> **Data in this exercise**
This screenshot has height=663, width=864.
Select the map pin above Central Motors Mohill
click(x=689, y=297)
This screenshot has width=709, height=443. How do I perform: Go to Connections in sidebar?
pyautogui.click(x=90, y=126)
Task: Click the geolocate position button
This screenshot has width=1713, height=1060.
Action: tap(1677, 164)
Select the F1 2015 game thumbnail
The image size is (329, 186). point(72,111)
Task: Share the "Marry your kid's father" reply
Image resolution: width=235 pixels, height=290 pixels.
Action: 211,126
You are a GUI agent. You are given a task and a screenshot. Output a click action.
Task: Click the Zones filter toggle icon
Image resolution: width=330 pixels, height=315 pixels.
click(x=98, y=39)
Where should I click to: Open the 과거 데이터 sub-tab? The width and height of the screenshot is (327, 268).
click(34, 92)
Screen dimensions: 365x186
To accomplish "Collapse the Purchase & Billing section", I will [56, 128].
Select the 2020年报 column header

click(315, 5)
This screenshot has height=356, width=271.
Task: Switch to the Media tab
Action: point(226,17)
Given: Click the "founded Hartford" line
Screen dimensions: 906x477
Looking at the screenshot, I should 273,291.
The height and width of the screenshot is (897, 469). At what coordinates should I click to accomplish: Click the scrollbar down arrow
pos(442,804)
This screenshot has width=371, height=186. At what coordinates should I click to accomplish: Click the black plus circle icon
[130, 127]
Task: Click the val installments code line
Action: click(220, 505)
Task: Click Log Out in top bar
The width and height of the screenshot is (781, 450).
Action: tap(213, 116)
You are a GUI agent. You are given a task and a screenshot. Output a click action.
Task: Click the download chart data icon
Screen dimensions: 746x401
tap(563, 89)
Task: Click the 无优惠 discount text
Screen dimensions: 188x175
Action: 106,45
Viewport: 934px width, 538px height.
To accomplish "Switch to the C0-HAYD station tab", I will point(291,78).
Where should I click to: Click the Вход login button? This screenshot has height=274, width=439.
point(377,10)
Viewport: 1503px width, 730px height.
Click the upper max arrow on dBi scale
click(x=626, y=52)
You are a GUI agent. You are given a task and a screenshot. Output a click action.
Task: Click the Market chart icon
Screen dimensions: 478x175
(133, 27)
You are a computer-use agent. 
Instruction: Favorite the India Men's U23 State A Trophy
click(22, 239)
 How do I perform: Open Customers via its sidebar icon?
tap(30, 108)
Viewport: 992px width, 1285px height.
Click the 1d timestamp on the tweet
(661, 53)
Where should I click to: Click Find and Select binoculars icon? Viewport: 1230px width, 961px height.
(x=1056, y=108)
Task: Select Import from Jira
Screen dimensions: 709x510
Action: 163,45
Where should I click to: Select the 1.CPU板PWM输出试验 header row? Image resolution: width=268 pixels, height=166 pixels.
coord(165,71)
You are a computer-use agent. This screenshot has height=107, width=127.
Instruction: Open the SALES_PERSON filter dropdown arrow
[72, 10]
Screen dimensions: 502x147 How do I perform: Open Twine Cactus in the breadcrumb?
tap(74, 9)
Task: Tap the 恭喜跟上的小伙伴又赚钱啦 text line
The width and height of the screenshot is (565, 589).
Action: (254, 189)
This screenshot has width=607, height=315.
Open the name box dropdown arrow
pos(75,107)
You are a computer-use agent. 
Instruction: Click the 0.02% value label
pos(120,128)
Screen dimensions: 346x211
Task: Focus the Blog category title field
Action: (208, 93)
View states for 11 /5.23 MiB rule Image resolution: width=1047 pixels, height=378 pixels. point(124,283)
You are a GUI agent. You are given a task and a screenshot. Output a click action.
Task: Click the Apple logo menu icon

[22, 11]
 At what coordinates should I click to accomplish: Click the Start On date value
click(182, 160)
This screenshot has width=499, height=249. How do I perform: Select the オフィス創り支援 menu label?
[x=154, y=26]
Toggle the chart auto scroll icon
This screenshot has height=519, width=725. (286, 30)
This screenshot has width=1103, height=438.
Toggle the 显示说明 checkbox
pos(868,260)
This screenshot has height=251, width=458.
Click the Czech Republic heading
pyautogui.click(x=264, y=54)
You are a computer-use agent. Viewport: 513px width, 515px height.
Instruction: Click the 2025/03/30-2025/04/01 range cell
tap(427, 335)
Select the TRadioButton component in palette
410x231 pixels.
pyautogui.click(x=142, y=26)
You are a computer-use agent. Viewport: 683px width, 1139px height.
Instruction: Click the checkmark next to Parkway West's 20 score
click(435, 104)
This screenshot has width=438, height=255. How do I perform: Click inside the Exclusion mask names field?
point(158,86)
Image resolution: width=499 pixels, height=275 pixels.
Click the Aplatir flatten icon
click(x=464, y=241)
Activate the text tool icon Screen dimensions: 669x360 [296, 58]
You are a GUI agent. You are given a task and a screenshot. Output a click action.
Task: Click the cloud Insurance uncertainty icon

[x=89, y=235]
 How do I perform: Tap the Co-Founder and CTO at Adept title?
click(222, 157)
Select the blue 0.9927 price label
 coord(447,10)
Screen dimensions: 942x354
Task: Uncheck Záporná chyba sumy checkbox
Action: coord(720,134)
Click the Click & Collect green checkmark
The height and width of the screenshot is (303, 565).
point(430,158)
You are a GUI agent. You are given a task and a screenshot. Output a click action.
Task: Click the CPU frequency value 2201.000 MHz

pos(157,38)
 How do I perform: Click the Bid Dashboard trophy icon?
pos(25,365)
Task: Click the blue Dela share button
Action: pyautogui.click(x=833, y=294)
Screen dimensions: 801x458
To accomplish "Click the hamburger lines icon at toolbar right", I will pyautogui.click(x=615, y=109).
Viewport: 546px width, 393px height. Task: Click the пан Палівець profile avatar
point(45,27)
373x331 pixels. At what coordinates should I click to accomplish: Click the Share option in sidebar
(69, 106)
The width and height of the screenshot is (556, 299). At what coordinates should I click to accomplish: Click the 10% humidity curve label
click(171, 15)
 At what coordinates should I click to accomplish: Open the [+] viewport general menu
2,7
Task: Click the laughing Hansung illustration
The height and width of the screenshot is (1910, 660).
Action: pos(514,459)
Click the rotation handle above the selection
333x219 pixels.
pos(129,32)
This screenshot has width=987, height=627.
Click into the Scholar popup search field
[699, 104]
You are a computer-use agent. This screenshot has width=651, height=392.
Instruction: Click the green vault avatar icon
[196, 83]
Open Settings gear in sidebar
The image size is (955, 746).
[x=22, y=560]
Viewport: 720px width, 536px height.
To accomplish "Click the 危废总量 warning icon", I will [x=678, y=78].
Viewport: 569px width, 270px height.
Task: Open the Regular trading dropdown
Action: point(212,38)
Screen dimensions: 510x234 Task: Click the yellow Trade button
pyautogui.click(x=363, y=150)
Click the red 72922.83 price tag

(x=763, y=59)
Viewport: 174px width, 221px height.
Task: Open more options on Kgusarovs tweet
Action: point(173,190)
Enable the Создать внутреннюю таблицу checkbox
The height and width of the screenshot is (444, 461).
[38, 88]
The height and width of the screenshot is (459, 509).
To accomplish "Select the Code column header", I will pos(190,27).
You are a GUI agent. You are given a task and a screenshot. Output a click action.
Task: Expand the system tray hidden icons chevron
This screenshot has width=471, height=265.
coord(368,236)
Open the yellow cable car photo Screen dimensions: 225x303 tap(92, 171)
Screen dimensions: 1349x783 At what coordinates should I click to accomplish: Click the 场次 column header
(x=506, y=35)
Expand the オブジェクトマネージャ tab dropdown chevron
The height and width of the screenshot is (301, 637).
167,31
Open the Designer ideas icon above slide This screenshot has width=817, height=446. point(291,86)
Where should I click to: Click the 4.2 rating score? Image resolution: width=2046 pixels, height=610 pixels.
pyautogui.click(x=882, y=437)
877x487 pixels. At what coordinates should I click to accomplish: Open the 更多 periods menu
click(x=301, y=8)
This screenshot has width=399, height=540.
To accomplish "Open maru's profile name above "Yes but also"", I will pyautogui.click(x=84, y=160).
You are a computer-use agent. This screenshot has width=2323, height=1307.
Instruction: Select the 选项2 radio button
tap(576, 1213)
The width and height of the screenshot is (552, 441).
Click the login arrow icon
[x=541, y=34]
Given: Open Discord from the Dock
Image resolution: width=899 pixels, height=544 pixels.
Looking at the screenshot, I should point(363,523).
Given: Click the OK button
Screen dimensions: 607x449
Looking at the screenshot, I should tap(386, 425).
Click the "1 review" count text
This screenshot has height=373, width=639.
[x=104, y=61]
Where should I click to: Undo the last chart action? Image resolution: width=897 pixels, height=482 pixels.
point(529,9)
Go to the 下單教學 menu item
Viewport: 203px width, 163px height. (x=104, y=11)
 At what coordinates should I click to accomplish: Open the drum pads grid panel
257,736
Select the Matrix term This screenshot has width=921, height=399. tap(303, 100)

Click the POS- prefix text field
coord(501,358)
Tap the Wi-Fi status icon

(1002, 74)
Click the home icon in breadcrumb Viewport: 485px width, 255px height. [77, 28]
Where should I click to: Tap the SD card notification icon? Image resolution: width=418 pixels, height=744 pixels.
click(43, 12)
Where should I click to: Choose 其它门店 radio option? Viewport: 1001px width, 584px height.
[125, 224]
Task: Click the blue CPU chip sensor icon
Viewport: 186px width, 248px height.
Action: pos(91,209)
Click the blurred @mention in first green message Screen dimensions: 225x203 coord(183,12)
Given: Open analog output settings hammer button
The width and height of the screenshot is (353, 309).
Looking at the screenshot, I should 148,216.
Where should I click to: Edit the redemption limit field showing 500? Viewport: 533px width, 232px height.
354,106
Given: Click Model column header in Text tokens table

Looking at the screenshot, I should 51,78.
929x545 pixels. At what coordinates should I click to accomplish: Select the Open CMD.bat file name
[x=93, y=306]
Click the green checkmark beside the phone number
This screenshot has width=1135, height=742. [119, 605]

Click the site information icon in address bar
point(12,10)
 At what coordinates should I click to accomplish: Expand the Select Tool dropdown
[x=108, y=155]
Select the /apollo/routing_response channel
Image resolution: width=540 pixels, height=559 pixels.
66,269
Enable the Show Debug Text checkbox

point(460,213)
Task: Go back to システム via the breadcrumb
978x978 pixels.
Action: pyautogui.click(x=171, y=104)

> **Task requirements**
Only the count is wanted: report how many lines of the material above hold the word "from".

> **Solved exercise**
2